[Instructions to follow] Please copy the material from the line with "This screenshot has width=946, height=526." to the line with "coord(611,198)", swapping "radio option" for "radio button" and changing nothing else. Return only those lines.

════

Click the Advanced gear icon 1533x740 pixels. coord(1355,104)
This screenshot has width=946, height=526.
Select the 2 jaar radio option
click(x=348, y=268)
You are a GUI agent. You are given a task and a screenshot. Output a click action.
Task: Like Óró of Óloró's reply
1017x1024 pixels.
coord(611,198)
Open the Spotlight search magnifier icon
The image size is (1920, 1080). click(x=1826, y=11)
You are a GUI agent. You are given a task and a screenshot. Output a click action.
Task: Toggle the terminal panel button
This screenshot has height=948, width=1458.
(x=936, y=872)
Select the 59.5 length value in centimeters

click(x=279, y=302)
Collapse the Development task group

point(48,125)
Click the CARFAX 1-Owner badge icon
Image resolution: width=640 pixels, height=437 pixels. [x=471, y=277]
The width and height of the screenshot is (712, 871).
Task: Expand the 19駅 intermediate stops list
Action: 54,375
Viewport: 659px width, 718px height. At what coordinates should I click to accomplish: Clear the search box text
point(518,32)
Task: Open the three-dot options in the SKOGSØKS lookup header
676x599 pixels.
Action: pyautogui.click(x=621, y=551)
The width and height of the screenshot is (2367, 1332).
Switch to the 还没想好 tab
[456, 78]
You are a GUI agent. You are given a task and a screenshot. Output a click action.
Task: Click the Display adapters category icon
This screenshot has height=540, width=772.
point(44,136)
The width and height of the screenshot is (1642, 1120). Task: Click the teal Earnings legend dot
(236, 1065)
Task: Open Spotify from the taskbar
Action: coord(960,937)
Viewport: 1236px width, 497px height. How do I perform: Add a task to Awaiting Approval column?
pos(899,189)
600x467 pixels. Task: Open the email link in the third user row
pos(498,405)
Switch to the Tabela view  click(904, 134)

════

[Exercise result]
This screenshot has width=946, height=526.
Select the 2 jaar radio button
click(x=348, y=268)
You are a GUI agent. You are given a task and a screenshot. Output a click action.
Task: Like Óró of Óloró's reply
1017x1024 pixels.
coord(611,198)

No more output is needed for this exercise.